Problem | Copy the entries below word for word, from the line with "Where should I click to: Open the NIFTY" to the line with "Looking at the screenshot, I should point(953,202).", including both of those lines.

The records |

--- start ---

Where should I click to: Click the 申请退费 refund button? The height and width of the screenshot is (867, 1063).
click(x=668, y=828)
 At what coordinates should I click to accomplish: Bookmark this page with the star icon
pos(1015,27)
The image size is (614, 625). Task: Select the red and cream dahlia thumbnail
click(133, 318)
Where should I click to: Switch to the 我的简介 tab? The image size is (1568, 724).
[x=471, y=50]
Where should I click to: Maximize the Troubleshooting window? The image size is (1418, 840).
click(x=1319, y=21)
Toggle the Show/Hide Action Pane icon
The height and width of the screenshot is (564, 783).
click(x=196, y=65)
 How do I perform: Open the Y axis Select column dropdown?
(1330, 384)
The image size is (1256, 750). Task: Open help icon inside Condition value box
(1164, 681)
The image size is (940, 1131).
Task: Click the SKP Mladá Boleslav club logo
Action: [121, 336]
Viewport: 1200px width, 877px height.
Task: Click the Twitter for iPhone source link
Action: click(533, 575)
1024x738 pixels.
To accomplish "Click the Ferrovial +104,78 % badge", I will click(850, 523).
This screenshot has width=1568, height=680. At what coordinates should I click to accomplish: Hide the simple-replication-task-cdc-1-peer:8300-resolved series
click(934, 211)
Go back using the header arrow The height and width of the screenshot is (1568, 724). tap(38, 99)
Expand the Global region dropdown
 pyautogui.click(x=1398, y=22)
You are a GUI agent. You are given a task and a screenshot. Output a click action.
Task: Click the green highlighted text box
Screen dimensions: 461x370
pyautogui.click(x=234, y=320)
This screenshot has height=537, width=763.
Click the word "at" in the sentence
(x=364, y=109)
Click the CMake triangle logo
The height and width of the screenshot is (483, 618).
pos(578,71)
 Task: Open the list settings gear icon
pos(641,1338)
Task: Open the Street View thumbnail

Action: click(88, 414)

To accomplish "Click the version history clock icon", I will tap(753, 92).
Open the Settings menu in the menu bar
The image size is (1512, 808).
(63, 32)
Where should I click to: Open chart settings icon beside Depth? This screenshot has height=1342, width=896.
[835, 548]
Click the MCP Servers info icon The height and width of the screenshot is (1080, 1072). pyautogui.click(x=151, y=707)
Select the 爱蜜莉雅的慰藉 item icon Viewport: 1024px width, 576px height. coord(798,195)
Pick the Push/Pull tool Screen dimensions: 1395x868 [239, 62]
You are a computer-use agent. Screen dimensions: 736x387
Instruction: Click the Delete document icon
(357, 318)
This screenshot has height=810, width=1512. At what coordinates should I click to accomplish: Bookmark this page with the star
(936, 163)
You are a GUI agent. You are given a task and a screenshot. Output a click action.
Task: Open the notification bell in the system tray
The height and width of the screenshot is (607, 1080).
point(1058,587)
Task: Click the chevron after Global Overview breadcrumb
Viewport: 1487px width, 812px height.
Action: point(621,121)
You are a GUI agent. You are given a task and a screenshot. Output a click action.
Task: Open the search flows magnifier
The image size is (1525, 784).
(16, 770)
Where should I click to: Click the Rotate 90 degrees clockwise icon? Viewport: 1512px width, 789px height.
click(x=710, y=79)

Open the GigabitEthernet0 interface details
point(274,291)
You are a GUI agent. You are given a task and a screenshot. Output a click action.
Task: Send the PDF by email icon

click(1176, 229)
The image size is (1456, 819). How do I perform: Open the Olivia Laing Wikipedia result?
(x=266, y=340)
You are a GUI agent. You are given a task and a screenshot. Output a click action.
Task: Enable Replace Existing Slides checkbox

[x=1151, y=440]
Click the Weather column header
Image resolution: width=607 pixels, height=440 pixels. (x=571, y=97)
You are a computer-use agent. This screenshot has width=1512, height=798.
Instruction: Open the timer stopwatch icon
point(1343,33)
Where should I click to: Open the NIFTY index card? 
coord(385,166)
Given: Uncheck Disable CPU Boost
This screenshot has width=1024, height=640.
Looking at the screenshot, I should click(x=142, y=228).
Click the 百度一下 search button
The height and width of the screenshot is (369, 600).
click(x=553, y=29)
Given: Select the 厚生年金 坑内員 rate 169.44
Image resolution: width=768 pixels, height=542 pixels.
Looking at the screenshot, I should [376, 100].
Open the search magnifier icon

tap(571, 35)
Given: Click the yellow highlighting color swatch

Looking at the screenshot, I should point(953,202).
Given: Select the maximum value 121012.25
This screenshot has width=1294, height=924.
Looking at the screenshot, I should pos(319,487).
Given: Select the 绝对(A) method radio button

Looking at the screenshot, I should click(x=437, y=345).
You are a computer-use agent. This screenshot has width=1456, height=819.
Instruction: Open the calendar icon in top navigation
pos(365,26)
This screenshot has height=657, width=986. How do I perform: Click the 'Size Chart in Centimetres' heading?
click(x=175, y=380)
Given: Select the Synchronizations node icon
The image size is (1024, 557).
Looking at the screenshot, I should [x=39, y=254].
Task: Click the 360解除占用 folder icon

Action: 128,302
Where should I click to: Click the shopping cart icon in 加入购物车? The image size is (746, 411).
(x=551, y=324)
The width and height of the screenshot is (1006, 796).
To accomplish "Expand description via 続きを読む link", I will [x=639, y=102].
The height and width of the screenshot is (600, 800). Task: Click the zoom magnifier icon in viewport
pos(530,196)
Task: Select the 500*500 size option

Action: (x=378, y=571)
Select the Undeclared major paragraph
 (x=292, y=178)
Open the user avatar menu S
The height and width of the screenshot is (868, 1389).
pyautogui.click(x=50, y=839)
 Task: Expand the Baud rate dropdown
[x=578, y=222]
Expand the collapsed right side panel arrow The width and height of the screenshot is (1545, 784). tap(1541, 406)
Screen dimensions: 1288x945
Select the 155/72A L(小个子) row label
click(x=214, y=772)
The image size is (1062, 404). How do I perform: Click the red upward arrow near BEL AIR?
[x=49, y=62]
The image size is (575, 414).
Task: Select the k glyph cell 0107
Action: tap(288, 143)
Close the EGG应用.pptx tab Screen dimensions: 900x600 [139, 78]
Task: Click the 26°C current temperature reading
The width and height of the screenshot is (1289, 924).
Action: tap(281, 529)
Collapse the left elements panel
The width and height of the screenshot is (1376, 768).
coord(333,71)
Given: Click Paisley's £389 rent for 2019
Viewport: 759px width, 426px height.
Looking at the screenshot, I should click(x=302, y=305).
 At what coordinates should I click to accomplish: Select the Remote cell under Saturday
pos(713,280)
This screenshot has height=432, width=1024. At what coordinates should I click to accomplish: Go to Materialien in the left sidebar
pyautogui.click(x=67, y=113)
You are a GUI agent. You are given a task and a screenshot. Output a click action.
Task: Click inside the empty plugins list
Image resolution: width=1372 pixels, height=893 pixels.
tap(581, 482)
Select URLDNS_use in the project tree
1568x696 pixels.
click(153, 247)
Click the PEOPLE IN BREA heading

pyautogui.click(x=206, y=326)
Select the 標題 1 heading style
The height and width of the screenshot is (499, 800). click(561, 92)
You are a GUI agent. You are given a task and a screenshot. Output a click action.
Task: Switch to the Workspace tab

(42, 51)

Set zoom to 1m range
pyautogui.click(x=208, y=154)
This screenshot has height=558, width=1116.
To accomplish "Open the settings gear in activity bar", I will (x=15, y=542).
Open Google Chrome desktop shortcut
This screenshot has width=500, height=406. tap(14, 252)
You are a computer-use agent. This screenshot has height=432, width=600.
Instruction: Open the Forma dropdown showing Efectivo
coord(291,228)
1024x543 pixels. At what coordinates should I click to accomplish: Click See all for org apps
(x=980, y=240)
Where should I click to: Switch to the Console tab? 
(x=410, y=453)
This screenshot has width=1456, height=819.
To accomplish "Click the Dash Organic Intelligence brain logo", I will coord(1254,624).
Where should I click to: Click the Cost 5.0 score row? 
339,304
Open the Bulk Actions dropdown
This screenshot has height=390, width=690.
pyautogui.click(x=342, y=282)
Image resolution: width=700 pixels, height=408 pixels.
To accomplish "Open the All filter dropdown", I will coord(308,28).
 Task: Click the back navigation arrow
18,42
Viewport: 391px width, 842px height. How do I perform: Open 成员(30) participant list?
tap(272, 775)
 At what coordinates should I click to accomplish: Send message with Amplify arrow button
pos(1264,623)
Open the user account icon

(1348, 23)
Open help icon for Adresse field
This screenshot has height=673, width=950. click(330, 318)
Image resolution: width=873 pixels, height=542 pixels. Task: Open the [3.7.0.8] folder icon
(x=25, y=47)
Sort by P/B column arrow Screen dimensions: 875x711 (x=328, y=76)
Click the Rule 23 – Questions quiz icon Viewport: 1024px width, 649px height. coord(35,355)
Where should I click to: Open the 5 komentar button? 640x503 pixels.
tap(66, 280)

--- end ---

The solution |
Where should I click to: Open the NIFTY index card? 
coord(385,166)
Given: Uncheck Disable CPU Boost
This screenshot has width=1024, height=640.
Looking at the screenshot, I should click(x=142, y=228).
Click the 百度一下 search button
The height and width of the screenshot is (369, 600).
click(x=553, y=29)
Given: Select the 厚生年金 坑内員 rate 169.44
Image resolution: width=768 pixels, height=542 pixels.
Looking at the screenshot, I should [376, 100].
Open the search magnifier icon

tap(571, 35)
Given: Click the yellow highlighting color swatch

Looking at the screenshot, I should point(953,202).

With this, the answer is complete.